#### [WHAT TO PRODUCE]
Starting at the line containing "Describe the element at coordinates (90, 282)" and ending at the line containing "menu-item-info: 수암골 꽃방울연어초밥", repeat the records with "screenshot" swapped for "capture" and nothing else altered.

[Opening EXERCISE DATA section]

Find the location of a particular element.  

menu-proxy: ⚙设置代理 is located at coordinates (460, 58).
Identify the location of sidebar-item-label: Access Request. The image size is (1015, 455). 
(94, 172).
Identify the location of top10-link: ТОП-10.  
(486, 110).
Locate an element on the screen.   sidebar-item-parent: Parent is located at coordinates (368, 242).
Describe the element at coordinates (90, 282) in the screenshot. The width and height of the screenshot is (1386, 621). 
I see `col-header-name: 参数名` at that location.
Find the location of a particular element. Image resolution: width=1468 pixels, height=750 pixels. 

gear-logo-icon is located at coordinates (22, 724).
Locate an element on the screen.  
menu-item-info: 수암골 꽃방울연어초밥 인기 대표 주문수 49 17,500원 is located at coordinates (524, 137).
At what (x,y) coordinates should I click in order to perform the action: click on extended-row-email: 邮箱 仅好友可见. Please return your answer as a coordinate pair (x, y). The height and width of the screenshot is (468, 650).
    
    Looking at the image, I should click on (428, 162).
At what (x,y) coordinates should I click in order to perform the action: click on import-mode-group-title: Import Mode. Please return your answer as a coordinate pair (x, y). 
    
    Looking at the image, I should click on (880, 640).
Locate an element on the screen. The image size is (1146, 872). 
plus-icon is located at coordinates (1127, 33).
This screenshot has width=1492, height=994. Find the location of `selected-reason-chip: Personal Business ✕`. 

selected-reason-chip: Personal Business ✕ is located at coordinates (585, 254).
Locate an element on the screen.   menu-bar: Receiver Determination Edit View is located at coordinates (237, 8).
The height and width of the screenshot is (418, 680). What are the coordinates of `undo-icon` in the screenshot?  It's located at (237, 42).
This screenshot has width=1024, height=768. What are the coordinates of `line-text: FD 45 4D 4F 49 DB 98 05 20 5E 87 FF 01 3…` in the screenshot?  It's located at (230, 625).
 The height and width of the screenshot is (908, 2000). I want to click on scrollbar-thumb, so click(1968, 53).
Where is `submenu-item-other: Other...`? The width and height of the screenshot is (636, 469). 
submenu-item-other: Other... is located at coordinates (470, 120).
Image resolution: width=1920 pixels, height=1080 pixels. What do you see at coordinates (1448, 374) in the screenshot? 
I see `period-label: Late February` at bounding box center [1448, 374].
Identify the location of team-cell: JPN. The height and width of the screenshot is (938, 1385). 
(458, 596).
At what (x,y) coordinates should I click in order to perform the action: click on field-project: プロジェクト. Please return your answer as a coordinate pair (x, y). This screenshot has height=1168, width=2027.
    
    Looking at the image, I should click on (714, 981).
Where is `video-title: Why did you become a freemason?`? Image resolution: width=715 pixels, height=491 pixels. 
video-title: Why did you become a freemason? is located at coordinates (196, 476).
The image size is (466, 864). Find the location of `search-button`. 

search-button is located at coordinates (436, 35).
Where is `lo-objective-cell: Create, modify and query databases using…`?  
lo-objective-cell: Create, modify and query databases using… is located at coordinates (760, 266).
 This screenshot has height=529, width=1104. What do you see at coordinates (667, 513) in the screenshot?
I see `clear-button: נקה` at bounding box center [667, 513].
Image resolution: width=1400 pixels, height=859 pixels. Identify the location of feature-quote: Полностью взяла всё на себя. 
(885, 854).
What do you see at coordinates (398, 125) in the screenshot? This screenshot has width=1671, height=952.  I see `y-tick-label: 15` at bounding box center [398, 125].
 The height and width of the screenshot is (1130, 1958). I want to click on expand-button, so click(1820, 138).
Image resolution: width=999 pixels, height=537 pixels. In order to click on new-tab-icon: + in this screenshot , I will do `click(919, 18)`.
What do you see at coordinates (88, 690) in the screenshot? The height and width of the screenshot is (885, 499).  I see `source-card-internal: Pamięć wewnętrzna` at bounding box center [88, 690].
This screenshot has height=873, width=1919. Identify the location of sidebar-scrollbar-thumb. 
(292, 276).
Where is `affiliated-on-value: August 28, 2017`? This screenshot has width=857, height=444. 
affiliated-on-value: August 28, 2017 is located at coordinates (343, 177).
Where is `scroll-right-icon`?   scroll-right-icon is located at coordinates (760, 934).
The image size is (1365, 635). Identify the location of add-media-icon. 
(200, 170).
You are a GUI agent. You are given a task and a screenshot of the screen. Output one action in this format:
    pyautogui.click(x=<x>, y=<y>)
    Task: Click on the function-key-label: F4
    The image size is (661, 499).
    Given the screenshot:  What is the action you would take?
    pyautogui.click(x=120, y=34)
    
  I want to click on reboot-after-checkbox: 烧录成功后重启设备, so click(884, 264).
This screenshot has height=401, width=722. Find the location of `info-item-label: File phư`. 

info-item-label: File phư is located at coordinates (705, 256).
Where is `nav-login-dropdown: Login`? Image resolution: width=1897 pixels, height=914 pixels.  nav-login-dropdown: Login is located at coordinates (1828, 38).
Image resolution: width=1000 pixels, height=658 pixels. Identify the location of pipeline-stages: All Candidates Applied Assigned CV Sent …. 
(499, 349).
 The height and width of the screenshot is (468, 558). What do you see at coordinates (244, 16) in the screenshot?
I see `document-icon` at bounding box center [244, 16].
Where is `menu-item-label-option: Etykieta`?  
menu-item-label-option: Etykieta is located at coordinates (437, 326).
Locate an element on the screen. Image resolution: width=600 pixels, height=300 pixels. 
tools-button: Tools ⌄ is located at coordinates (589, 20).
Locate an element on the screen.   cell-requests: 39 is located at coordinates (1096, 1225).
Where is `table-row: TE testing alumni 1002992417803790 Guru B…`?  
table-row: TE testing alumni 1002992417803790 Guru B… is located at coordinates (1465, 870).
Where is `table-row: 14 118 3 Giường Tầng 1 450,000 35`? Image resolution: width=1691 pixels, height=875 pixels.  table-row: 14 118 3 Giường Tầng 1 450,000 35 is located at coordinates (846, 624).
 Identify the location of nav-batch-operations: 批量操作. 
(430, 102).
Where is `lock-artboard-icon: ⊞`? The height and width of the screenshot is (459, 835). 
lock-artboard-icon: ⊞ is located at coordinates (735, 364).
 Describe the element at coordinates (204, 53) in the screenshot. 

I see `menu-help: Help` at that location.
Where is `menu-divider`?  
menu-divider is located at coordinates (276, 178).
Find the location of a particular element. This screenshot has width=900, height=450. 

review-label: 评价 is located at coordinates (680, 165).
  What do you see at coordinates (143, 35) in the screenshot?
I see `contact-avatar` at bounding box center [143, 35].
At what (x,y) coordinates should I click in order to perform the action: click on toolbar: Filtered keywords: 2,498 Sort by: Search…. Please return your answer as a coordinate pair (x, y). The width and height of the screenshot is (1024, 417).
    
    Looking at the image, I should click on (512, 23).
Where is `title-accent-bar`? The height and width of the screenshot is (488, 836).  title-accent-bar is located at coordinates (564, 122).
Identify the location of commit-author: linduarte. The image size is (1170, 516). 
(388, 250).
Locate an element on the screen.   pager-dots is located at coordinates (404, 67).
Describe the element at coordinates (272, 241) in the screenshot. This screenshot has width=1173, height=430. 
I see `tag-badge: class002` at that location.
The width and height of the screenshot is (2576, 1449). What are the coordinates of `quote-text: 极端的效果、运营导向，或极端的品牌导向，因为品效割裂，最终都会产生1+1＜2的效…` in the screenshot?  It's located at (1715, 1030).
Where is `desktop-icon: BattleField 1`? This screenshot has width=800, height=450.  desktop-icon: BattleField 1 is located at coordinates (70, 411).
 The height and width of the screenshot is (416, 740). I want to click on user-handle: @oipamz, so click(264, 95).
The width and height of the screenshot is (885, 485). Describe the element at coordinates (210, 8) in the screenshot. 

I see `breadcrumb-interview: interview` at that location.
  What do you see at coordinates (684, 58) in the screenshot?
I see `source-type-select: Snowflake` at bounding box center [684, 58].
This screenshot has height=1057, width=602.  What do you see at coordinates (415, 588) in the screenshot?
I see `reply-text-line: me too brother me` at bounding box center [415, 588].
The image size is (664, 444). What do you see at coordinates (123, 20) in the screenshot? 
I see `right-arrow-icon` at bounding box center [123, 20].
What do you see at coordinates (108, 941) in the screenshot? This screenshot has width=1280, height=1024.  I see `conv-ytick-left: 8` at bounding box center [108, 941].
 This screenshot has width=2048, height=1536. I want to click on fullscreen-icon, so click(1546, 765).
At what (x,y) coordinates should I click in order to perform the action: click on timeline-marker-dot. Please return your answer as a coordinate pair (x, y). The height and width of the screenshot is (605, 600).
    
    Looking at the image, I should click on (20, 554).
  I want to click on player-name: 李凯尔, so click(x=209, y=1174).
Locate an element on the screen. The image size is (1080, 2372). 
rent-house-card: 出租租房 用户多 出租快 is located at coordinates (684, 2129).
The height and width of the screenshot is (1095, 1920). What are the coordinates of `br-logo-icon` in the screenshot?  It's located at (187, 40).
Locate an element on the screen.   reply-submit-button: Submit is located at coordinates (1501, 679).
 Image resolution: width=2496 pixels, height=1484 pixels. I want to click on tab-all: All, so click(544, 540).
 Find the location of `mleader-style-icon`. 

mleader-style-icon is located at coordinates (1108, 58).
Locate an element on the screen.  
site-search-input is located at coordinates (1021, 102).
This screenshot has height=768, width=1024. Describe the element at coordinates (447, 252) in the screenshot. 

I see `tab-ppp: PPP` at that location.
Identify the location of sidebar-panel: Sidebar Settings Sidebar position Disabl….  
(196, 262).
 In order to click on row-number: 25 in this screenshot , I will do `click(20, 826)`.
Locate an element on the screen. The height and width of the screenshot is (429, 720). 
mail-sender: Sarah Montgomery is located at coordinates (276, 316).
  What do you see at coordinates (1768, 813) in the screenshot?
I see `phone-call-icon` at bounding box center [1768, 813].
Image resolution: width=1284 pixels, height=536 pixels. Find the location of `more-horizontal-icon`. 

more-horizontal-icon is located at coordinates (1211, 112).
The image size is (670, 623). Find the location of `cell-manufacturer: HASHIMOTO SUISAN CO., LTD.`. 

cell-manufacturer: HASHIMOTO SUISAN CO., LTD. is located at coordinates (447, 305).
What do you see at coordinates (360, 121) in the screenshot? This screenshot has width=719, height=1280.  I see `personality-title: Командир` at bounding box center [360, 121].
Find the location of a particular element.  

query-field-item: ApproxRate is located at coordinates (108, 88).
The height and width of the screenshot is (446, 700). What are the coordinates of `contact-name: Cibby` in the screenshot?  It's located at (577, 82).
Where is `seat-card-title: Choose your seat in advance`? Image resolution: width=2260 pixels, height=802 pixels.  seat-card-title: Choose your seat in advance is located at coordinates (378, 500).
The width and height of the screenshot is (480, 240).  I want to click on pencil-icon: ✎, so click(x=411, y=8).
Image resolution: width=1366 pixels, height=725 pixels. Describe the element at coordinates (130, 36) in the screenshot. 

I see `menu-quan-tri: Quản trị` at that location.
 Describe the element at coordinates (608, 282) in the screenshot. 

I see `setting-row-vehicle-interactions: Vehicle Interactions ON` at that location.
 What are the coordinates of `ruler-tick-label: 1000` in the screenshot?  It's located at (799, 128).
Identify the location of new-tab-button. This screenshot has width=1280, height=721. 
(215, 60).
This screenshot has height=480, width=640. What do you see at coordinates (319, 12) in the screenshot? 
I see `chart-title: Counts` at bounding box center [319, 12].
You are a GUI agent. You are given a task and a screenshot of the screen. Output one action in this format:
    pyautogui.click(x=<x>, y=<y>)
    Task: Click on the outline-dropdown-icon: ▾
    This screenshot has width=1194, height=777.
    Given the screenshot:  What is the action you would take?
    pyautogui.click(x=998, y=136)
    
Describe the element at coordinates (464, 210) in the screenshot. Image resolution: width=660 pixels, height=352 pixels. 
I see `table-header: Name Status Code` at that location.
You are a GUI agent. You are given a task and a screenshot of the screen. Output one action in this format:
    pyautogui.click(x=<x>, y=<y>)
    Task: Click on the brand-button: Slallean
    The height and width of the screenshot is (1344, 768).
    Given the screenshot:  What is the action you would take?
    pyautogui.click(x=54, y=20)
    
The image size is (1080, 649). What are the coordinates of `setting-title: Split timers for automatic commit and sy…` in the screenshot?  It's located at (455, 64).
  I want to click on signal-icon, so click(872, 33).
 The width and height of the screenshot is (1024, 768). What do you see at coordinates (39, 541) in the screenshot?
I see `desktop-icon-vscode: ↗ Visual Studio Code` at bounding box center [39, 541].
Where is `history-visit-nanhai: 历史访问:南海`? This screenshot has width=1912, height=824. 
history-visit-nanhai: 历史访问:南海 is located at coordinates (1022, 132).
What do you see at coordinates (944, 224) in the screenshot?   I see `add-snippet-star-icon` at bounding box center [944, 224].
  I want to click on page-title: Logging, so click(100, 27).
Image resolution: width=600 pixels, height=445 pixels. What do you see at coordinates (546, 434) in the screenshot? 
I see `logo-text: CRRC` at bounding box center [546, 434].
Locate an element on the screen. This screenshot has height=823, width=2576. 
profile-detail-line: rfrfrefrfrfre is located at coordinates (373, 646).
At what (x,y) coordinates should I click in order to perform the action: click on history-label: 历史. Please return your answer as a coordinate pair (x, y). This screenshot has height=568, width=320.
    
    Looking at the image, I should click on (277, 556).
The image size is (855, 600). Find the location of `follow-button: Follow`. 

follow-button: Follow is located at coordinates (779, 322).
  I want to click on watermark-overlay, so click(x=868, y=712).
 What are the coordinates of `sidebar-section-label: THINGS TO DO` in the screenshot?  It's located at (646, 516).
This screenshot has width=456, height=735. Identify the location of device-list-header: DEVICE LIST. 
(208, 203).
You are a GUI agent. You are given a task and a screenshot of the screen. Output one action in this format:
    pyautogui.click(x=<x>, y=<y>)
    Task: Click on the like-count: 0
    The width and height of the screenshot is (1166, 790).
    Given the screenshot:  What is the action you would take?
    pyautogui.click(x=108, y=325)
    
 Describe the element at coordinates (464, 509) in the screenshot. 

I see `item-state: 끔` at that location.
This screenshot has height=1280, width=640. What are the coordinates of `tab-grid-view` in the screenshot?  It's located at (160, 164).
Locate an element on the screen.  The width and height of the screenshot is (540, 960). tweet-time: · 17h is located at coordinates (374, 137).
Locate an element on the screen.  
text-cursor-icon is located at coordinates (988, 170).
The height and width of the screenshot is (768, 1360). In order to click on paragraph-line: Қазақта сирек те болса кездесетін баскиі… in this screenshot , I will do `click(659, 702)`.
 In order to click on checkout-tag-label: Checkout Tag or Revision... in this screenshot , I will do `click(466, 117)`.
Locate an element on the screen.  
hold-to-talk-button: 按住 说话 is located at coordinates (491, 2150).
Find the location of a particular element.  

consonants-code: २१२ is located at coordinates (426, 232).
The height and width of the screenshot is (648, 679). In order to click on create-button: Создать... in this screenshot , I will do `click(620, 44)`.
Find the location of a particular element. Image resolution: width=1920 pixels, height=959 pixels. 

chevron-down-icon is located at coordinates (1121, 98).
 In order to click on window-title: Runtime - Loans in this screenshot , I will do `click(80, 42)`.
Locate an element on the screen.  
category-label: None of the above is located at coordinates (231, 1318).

[Closing EXERCISE DATA section]

#### [OUTPUT OF THE TASK]
Describe the element at coordinates (90, 282) in the capture. The width and height of the capture is (1386, 621). 
I see `col-header-name: 参数名` at that location.
Find the location of a particular element. Image resolution: width=1468 pixels, height=750 pixels. 

gear-logo-icon is located at coordinates (22, 724).
Locate an element on the screen.  
menu-item-info: 수암골 꽃방울연어초밥 인기 대표 주문수 49 17,500원 is located at coordinates (524, 137).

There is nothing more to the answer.